Graziella Attard Previ is a Maltese politician from the Nationalist Party. She was elected to the Parliament of Malta in the 2022 Maltese general election from District 10, succeeding fellow party member Mark Anthony Sammut. She was formerly deputy mayor of Sliema.

== Career ==
Attard Previ graduated from the University of Malta. By 2019, she was in the process of earning a master's degree in social policy.

She worked in a children’s home for over 15 years as a social worker. In 2009, she hosted Sahhtek l-Ewwel, a health and wellness television program produced by Watermelon Media and broadcast on TVM. From 2014 to at least 2019, she was president of the PN’s Equal Opportunities Forum.

Attard Previ ran in MP elections in District 10 as early as 2017.

In 2019, the Nationalist Party nominated Attard Previ and Alessia Psaila Zammit to the Technical Committee for the Advancement of Representative Democracy.

In 2021, Attard Previ, then the deputy mayor of Silema, became mayor after former mayor Anthony Chircop resigned in light of being offered a new position.
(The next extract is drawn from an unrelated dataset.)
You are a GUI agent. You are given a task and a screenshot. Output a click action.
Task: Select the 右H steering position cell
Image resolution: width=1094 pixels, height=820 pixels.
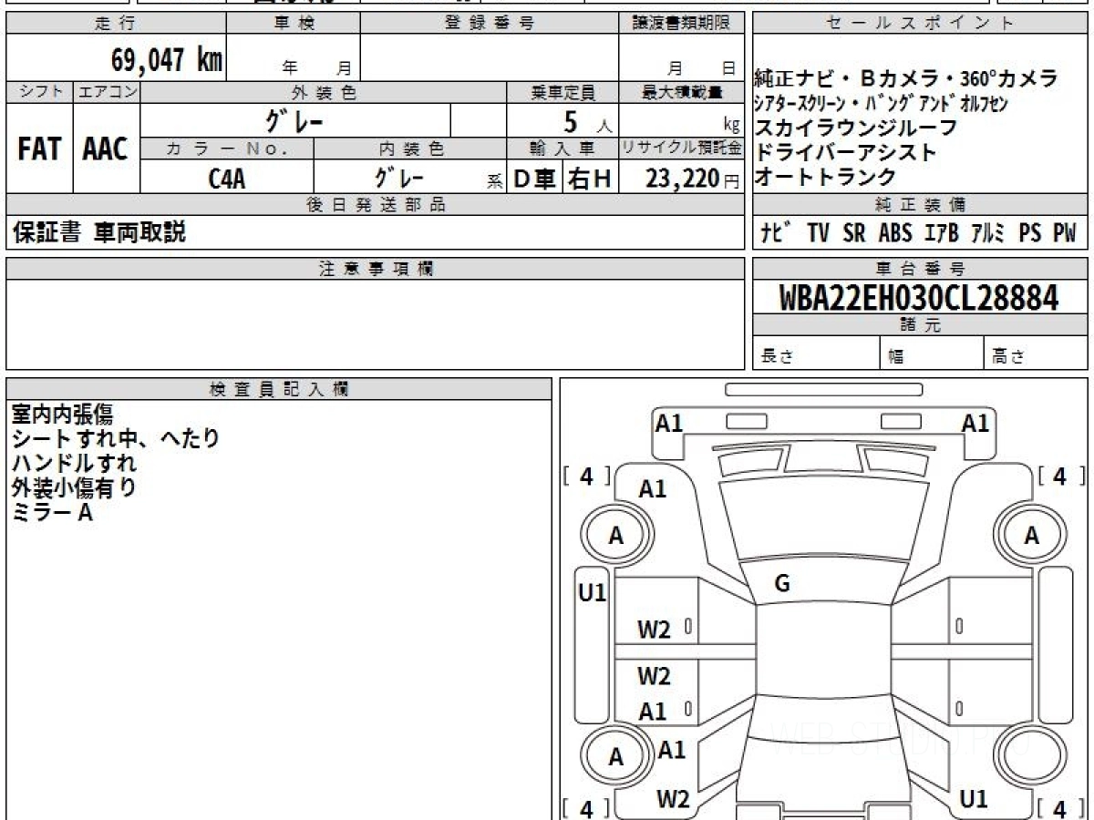click(x=590, y=179)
In 2022, Attard Previ was elected to the Parliament of Malta from District 10, succeeding fellow party member Mark Anthony Sammut. In 2022 and 2024, she was made Shadow Minister for Equality, Civil Liberties and Children’s Rights.

In Parliament, Attard Previ is a member of the Family Affairs Committee. She has spoken in favor of LGBTQ rights and equal opportunities for women. She has also spoken about shortages of social workers in the country, and other issues within the social work industry.